今日の迷言・余言・禁言

「マネーの虎」が予告していた金運

年末年始になると、いろいろ普段とは違うTV特番が放送される。その一つに30日放送の「あの人今どっち⁉」というのがある。タレントの小峠英二氏と陣内智則氏がMCを務め“昔の風雲児の今”を当てるクイズ形式の番組らしい。その人物が“一世を風靡していた時代”のVTRを流しながら、当時を懐かしむと同時に、現在の姿を予想するという内容のようだ。もちろん、それらの人物の中にはスタジオに登場してくる人物もいる。要するに「あの人は今?」と言ったタイプのクイズ番組なのだ。さて、その中に今から17~19年前頃に話題を呼んだ「マネーの虎」というTV番組の出演者たちもいる。バブル景気で大成功を収めた人物たちが札束を持って集まり、若い“未知数の企業家”からのプレゼンテーションを受け、その企画・事業に対して投資するかどうか、その場で決め“現金を手渡す”という異色の番組だった。もっとも、応募者の中には、マネーの虎たちに“頭ごなしに説教されてお終い”という場面もしばしば登場した。

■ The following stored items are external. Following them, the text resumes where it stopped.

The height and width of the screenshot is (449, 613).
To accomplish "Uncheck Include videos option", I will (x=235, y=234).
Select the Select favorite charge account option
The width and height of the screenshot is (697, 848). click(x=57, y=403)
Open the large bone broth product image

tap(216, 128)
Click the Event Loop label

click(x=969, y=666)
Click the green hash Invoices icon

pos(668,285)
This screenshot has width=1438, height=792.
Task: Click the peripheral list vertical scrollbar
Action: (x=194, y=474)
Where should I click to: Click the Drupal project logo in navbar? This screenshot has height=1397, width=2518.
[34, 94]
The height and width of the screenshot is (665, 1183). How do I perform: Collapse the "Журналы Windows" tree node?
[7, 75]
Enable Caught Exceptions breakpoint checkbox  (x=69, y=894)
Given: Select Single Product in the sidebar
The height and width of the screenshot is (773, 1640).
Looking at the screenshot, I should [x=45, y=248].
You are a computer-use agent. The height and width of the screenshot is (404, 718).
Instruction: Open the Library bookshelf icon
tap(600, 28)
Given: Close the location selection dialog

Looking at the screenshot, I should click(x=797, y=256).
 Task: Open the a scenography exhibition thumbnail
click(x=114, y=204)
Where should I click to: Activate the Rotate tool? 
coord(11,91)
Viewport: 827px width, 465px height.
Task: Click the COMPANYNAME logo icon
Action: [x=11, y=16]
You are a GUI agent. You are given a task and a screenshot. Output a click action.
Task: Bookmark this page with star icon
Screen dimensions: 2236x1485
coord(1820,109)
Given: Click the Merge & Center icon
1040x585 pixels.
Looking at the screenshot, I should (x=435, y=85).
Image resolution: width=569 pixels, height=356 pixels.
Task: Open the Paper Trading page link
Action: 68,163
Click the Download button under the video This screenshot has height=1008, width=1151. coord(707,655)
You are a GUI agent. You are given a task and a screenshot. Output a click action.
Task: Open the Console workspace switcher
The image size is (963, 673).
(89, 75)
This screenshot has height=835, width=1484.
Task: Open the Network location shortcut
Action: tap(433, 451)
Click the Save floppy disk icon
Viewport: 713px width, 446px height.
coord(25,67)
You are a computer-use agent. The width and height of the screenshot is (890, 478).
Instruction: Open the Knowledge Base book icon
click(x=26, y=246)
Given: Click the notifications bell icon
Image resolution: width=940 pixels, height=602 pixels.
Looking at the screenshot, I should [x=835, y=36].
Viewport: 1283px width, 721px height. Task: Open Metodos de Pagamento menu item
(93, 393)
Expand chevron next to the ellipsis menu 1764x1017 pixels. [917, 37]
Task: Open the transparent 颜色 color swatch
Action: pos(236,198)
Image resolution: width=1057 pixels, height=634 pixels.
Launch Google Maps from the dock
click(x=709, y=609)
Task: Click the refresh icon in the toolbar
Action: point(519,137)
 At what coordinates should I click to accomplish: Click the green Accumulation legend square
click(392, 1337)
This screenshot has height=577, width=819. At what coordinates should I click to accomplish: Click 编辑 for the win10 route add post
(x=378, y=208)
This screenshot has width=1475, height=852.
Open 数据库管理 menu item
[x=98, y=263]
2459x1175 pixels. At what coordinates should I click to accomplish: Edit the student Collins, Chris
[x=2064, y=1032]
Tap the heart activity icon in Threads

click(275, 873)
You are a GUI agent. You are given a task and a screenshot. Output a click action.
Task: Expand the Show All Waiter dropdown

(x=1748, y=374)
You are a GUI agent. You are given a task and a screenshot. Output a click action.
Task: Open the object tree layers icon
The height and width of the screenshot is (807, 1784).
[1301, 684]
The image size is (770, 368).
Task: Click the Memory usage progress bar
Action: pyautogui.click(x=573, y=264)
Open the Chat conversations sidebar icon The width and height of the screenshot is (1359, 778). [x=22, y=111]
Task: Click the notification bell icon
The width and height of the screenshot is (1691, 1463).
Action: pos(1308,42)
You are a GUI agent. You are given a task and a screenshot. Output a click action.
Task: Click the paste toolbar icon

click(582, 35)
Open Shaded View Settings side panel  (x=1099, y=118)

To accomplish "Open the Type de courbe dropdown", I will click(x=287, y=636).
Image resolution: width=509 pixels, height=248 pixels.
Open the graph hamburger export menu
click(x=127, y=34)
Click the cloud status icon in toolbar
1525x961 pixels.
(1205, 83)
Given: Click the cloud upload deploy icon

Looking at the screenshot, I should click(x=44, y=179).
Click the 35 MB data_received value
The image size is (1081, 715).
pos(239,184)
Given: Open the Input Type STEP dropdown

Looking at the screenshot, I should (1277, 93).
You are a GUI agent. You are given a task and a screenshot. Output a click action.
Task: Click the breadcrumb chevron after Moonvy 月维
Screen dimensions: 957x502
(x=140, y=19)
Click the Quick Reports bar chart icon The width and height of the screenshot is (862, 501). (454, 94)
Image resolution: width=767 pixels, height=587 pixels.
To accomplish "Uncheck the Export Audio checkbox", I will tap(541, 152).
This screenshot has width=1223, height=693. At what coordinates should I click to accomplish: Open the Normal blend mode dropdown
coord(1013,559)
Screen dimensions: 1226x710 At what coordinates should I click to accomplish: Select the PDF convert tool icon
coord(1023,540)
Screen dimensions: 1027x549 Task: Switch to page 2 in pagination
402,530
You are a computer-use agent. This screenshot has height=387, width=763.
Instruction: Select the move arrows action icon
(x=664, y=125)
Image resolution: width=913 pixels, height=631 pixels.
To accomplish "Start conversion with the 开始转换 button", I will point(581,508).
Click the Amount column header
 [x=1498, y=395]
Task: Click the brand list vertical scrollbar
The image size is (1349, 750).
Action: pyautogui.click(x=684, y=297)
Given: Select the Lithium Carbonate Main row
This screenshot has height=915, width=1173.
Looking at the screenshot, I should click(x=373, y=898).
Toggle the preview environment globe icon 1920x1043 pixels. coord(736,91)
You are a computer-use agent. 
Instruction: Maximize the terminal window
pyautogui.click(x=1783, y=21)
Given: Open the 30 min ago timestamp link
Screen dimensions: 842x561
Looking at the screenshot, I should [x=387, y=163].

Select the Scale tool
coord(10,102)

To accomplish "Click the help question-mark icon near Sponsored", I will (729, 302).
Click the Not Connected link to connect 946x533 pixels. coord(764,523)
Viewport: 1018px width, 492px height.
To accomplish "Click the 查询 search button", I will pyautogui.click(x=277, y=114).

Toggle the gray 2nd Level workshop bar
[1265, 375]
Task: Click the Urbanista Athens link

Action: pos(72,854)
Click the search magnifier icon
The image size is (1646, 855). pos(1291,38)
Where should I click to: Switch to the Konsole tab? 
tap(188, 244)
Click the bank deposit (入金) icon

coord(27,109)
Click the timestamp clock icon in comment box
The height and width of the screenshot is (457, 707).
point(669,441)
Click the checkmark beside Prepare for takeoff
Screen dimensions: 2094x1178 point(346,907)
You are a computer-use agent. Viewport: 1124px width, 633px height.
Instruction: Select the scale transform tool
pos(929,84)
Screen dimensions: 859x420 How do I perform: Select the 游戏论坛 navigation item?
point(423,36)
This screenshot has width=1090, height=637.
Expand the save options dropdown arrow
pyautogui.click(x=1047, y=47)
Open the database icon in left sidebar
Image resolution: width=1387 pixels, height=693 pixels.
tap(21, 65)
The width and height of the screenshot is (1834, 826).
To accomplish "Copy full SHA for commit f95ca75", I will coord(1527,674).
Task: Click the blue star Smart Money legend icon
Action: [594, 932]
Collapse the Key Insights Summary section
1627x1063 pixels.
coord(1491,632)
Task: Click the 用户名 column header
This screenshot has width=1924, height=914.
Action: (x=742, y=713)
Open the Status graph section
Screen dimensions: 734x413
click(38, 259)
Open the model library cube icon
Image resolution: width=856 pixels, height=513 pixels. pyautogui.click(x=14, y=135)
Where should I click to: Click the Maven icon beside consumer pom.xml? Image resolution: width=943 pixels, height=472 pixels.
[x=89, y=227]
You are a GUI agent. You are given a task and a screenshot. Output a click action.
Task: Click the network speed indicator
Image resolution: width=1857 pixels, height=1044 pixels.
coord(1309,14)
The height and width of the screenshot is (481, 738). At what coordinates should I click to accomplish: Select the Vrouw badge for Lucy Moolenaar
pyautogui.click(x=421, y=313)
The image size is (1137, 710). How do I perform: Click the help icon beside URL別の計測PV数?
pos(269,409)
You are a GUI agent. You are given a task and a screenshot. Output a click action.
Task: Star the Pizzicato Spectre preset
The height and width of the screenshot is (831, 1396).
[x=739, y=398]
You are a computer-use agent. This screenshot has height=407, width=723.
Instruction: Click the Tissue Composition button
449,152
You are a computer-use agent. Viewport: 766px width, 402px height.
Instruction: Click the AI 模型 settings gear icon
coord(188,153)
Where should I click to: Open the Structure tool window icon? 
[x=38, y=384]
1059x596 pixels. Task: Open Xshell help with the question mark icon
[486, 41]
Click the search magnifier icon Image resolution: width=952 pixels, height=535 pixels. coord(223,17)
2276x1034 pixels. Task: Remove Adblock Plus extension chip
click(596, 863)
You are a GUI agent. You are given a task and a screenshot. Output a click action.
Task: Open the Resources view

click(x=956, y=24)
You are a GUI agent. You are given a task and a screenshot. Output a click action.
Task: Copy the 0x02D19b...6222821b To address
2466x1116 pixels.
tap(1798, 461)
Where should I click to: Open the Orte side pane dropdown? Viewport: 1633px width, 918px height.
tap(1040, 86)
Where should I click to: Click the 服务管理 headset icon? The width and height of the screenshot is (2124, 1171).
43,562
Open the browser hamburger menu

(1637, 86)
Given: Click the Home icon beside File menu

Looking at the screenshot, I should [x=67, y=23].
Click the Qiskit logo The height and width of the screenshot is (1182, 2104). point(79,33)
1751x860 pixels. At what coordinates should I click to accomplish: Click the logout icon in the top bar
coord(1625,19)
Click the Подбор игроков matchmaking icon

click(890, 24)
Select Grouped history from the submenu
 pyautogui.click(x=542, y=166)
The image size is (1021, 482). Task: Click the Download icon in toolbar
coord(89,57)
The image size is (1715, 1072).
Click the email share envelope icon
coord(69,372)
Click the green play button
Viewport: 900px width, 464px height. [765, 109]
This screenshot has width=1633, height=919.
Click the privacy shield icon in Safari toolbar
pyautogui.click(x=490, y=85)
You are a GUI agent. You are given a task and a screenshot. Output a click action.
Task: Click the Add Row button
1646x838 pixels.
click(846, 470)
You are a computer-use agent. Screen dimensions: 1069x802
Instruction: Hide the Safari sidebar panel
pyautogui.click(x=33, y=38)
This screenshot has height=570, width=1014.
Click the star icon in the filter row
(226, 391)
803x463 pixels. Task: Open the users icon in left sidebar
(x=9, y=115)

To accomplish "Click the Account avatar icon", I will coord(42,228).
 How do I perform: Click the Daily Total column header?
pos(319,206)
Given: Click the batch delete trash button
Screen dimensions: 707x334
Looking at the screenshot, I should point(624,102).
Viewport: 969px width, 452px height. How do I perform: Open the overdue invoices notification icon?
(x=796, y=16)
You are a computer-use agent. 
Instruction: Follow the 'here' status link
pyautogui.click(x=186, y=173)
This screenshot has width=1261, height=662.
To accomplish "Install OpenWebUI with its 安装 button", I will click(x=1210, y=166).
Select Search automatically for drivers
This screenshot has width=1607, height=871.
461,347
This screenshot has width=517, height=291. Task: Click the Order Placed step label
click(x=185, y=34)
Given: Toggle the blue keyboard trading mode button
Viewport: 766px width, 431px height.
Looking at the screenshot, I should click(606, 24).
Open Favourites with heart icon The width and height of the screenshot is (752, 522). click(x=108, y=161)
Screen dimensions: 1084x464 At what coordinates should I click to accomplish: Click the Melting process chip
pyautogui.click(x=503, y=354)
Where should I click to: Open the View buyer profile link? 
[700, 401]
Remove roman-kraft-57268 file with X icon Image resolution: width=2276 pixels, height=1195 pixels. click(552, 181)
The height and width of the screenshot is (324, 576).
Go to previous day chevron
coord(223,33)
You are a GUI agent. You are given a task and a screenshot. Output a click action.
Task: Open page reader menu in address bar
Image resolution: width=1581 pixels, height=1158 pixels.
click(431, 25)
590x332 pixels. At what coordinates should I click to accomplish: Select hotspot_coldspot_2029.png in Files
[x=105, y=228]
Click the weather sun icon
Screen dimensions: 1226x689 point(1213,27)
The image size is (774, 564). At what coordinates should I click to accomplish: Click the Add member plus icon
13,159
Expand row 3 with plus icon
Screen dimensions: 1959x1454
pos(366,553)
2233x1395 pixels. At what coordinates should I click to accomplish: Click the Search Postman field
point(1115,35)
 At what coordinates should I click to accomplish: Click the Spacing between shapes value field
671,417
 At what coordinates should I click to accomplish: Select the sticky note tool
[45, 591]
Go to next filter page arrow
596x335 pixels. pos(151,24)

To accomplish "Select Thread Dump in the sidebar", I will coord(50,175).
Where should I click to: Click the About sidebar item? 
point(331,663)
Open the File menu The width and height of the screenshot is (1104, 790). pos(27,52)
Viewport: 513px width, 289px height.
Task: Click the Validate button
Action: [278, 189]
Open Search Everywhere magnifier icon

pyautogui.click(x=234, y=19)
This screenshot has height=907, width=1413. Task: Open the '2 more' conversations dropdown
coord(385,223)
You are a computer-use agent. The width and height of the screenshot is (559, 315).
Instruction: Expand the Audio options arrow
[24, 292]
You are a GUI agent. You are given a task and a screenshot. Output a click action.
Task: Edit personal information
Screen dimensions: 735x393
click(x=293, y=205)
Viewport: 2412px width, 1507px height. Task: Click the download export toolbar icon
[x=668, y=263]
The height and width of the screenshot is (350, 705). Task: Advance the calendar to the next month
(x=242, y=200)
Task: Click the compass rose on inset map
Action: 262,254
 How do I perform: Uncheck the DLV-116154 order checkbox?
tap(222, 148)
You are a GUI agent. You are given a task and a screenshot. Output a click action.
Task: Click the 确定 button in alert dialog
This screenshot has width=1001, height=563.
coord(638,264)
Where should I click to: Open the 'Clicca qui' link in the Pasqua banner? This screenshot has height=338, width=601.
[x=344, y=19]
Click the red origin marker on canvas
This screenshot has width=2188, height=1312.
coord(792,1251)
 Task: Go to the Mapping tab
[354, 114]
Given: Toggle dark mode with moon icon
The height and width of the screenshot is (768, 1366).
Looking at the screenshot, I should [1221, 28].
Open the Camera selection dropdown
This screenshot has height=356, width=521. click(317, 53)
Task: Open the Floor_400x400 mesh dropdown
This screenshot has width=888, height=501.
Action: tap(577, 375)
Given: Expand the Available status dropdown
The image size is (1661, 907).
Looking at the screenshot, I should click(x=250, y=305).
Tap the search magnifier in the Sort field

当時から、その内容に対しては賛否両論あった。億万長者である出演者同士が激論を交わす場面もあり、億万長者(マネーの虎)と企画応募者(未知の企業家)との間で激論が交わされる場面もあった。そういう意味では“ヤラセなし”の強烈な内容だった。但し、その後、この番組に出演していた“マネーの虎”たちは、申し合わせたように次々と事業に失敗し出した。何百億という財産を築いても、失う時にはあっという間に失うものであることを、運命を研究する立場として、私は興味深く眺めた。もちろん、マネーの虎の中には、今もって大成功を続けている人物もいる。どちらかというと一挙に大金を得た人物の方が、一挙に失う率が高い。けれども、焦って自ら墓穴を掘ってしまわなければ、いったん丸裸になっても、必ずまた巨富を得ていくのが運命的な特徴でもある。その違いは最終的に“人間性の違い”にあるのだ。